Nothing in this part shall be construed as preempting or otherwise affecting any state law mandatory reporting requirement for health care providers.
A health care provider may not retaliate in any form against an employee that reports patient safety data to a PSO.
However, this protection does not imply that a provider should not comply with authorized requests for information that has been developed, maintained, or exists separately from the process of collecting or developing information for a patient safety organization (PSO).
Any violation of these provisions is subject to the penalties under the current section of the Social Security Act relating to inappropriate disclosures made by current peer review organizations under the Medicare program, which provides a $1,000 fine per disclosure, up to six months in jail or both.
Additionally, the section clarifies that this privilege is meant to be a federal floor and provides states the opportunity to provide greater protections. It also clarifies that this legislation is not intended to alter the Health Insurance Portability and Accountability Act, but establishes PSOs as business associates for purposes of the patient confidentiality rule.

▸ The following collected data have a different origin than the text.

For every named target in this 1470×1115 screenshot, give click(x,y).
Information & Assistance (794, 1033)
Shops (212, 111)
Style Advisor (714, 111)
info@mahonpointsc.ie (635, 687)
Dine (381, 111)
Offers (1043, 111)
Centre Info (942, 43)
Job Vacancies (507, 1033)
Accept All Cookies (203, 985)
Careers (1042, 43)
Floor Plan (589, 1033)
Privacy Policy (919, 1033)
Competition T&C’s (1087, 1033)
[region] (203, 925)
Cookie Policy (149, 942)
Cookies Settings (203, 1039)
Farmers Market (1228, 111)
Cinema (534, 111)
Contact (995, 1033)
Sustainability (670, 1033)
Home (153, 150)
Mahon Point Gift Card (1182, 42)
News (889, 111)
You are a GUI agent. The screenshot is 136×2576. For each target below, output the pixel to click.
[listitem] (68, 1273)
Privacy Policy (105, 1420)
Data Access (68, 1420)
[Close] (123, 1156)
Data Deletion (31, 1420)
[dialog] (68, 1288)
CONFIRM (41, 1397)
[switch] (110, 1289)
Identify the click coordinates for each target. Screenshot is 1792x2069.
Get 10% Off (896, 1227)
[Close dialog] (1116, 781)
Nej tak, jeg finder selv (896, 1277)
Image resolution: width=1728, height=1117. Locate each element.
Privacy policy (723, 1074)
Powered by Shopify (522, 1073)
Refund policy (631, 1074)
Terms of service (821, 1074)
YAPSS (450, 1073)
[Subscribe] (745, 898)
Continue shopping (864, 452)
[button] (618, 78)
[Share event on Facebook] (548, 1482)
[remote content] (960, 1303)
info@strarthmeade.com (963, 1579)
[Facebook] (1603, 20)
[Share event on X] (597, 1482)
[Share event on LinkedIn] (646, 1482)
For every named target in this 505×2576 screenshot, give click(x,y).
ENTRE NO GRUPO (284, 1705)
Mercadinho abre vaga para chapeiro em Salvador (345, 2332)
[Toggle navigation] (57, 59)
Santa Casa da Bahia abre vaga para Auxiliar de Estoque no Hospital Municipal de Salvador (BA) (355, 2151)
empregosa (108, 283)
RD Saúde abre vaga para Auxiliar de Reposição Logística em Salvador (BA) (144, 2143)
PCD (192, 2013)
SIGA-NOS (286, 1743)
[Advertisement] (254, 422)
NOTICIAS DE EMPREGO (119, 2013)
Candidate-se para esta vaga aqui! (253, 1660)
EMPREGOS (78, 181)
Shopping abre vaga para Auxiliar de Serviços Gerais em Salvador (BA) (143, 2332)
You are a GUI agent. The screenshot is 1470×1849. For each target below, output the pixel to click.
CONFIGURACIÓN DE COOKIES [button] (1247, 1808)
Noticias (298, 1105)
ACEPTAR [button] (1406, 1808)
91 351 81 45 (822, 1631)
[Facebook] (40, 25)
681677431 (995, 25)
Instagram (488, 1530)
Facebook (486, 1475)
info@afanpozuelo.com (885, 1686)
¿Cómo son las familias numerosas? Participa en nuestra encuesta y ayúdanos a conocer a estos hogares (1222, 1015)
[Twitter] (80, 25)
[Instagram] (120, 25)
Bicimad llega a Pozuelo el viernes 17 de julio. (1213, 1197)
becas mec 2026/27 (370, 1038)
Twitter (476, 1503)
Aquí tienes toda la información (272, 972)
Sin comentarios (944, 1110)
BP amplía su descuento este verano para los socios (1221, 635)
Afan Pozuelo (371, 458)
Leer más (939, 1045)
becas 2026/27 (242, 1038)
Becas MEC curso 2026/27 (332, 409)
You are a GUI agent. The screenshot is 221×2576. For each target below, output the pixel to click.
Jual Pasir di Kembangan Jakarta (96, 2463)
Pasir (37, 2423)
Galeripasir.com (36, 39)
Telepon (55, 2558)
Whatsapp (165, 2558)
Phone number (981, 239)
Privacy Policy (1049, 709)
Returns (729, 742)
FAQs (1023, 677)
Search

Finally, the section authorizes a report by GAO to examine what laws related to peer review protections exist at the state level, and the effectiveness of those laws.
Section 1183. Establishes a new Center for Quality Improvement and Patient Safety acting through the Agency for Healthcare Research and Quality. The Center will:
The Secretary shall consult with and develop partnerships with health care organizations, health care providers, public and private sector entities and other relevant experts in patient safety.
The Secretary will use information gleaned from the database to develop patient safety goals and track the progress in implementing such goals. The Secretary may enter into contracts to use existing, private sector error reporting databases.
Finally, the Section authorizes to be appropriated such sums as may be necessary.
Section 1184. Requires the Secretary to develop, in conjunction with the National Committee on Vital and Health Statistics, and a new Medical Information Technology Advisory Board, to develop voluntary, national standards that promote the interoperability of health care information technology systems across all health care settings.
Section 1185. Requires the Secretary to encourage health care providers to adopt appropriate evidence-based methods to improve patient safety. Such standards are not national practice guidelines.
Section 1186. Five years after implementation of this part GAO shall conduct a comprehensive evaluation of the usefulness of the analyses, information and recommendations, effectiveness of the program in reducing medical errors, and the response of health care providers.
Section 3 Medical Information Technology Advisory Board
The Secretary shall appoint a 17 member Medical Information Technology Advisory Board with expertise in medical information, information technology, health researchers and purchasers. The Board will make recommendations on best current practices in medical information technology and methods of implementing health care information technology interoperability.